Short task: Print the items below unchanged, starting at the line that contains "Given: Click the" and stopping after the line that contains "click(1262, 73)".

Information shown:
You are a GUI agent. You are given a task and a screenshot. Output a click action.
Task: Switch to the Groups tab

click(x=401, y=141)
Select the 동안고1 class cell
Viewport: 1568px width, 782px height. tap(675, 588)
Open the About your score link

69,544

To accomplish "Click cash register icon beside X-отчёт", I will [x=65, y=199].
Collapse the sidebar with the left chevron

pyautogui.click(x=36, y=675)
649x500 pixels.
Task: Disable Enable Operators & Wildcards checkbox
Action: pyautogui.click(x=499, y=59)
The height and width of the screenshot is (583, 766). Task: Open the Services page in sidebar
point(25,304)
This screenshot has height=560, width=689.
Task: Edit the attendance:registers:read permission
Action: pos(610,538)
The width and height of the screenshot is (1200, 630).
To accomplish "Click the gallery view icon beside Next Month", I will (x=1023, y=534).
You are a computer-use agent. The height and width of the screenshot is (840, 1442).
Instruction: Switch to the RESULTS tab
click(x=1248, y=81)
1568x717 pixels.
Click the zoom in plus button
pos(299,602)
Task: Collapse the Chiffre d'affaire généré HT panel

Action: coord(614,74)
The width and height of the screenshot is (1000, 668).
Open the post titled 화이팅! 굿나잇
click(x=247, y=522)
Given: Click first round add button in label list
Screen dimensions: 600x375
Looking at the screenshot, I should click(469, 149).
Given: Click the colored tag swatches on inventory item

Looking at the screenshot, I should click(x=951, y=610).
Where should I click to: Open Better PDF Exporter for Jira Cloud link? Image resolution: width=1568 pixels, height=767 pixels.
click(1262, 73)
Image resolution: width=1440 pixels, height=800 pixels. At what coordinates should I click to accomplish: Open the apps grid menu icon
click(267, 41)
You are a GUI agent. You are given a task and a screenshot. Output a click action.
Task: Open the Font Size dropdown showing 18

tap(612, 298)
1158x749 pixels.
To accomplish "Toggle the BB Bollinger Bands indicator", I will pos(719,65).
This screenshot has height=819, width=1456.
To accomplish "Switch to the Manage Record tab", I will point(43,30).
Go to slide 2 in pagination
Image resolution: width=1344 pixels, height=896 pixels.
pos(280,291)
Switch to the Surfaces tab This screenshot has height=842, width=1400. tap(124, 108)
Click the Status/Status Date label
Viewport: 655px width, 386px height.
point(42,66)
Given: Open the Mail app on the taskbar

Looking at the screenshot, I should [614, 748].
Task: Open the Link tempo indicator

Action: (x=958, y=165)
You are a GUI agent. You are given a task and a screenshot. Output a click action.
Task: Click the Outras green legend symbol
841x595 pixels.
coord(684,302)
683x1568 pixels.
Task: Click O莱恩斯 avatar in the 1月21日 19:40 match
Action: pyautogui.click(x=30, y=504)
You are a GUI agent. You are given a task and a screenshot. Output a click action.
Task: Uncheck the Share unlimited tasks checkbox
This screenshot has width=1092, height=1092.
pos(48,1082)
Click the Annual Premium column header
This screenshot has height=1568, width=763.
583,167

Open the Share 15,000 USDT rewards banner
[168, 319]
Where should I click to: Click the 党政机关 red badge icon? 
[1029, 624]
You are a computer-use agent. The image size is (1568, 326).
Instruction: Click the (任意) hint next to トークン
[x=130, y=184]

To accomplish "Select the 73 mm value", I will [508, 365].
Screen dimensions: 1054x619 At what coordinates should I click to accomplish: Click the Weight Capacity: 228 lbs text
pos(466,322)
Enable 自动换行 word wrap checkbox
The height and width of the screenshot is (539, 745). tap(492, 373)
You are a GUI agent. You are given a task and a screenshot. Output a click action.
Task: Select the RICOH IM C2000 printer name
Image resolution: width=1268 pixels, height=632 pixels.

Expected output:
Given: Click the colored tag swatches on inventory item

Looking at the screenshot, I should click(x=951, y=610).
Where should I click to: Open Better PDF Exporter for Jira Cloud link? Image resolution: width=1568 pixels, height=767 pixels.
click(1262, 73)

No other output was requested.